***** RECORDS

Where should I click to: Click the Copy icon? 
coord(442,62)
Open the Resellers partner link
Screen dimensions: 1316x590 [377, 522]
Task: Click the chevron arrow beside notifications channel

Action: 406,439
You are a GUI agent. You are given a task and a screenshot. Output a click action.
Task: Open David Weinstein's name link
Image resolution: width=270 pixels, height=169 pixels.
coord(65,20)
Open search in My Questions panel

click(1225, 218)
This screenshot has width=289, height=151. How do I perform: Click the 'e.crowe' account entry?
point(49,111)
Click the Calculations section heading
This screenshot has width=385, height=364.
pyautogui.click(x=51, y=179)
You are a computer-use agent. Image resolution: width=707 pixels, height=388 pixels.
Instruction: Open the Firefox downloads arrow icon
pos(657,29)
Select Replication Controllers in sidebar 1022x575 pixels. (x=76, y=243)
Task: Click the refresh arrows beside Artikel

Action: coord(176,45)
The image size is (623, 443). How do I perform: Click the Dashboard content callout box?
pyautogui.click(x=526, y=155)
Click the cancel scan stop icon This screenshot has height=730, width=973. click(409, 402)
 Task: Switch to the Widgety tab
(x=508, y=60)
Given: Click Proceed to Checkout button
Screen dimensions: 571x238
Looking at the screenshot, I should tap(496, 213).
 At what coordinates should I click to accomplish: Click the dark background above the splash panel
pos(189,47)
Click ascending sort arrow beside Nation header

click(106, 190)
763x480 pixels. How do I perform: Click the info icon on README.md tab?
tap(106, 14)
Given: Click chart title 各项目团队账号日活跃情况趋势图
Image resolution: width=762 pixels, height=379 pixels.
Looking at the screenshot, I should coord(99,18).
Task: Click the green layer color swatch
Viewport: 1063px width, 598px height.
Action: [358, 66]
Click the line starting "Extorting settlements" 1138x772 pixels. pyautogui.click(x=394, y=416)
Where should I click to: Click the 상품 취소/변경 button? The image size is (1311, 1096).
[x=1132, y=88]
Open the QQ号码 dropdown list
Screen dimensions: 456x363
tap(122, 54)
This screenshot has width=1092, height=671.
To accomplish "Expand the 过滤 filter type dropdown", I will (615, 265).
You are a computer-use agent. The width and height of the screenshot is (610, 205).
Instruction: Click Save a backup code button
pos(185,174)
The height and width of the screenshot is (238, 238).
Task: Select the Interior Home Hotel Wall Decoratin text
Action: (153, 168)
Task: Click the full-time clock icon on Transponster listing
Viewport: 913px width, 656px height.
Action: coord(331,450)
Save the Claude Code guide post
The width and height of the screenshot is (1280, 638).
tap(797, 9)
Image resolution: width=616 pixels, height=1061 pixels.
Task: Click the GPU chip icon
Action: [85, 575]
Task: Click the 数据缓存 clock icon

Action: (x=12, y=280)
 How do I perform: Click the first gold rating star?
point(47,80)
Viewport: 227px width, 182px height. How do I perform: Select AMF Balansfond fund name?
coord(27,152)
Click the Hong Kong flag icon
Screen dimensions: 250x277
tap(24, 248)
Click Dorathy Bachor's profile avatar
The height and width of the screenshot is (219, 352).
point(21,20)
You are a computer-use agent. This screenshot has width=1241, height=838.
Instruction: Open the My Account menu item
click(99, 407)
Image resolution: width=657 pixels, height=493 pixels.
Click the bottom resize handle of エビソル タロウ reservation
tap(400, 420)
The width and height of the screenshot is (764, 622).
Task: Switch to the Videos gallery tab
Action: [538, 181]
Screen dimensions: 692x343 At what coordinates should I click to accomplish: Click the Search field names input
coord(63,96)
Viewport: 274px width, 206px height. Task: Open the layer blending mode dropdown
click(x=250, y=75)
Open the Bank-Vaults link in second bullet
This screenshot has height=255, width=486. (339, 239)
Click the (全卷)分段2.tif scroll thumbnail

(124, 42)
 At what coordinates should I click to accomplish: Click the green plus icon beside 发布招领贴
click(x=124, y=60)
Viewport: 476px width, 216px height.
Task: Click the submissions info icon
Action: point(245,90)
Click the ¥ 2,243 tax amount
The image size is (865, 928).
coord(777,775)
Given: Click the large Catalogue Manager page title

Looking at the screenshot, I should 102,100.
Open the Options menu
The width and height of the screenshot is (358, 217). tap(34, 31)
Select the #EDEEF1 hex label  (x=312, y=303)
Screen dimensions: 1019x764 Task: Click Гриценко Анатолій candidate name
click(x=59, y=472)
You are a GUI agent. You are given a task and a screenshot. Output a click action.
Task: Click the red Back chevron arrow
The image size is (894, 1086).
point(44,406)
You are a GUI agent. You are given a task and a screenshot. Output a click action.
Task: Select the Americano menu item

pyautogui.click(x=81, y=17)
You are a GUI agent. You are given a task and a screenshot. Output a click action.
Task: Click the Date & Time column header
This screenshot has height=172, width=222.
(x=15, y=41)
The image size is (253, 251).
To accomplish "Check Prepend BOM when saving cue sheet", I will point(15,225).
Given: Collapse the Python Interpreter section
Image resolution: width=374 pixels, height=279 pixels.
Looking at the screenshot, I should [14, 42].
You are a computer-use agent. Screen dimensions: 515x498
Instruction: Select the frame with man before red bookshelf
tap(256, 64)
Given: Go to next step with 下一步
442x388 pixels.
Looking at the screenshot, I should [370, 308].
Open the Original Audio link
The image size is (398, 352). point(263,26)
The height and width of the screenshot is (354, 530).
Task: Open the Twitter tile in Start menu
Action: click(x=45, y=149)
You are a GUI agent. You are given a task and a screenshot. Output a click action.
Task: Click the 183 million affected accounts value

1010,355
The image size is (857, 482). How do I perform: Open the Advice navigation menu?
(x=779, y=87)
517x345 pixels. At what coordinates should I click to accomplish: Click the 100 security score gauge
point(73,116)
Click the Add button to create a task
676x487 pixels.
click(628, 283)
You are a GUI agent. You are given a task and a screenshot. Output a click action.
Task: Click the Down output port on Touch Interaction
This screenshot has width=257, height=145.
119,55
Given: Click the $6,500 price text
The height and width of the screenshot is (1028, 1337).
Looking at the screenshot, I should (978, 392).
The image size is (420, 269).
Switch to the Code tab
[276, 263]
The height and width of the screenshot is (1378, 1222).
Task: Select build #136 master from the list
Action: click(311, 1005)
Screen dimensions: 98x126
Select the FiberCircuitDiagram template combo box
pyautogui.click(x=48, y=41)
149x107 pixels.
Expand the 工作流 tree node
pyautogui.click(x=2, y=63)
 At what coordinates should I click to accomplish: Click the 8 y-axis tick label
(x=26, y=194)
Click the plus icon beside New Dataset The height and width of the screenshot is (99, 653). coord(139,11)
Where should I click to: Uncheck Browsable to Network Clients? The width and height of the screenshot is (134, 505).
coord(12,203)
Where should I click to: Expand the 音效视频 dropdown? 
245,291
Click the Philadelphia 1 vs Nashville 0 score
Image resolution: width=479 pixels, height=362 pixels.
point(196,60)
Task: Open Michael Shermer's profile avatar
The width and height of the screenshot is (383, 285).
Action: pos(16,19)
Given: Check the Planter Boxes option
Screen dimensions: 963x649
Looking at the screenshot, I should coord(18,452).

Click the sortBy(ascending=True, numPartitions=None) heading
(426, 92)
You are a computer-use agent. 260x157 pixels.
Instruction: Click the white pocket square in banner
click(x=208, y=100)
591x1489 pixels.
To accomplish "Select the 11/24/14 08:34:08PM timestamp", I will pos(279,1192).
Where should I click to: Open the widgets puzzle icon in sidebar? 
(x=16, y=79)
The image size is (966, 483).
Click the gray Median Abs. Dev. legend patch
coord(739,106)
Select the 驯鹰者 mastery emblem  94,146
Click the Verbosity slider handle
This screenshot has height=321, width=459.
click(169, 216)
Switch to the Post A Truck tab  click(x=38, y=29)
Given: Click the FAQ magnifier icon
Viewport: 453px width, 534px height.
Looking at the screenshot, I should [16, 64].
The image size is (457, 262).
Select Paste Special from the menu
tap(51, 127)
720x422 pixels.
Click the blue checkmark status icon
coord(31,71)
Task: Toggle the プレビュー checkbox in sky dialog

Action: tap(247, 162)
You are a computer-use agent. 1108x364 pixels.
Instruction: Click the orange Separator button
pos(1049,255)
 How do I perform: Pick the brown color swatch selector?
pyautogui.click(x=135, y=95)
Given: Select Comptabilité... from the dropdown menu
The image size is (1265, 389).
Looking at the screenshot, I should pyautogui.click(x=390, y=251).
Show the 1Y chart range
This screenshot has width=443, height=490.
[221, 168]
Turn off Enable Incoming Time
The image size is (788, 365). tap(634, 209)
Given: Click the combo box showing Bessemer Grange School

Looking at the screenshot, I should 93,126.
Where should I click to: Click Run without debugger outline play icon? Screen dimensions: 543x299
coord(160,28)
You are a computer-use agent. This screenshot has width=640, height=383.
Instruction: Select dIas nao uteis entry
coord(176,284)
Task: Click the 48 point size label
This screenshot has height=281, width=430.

**********

== WORK REQUEST ==
Filter the data above, keeping only lines that include the string "chart".

== EXERCISE RESPONSE ==
Given: Click chart title 各项目团队账号日活跃情况趋势图
Show the 1Y chart range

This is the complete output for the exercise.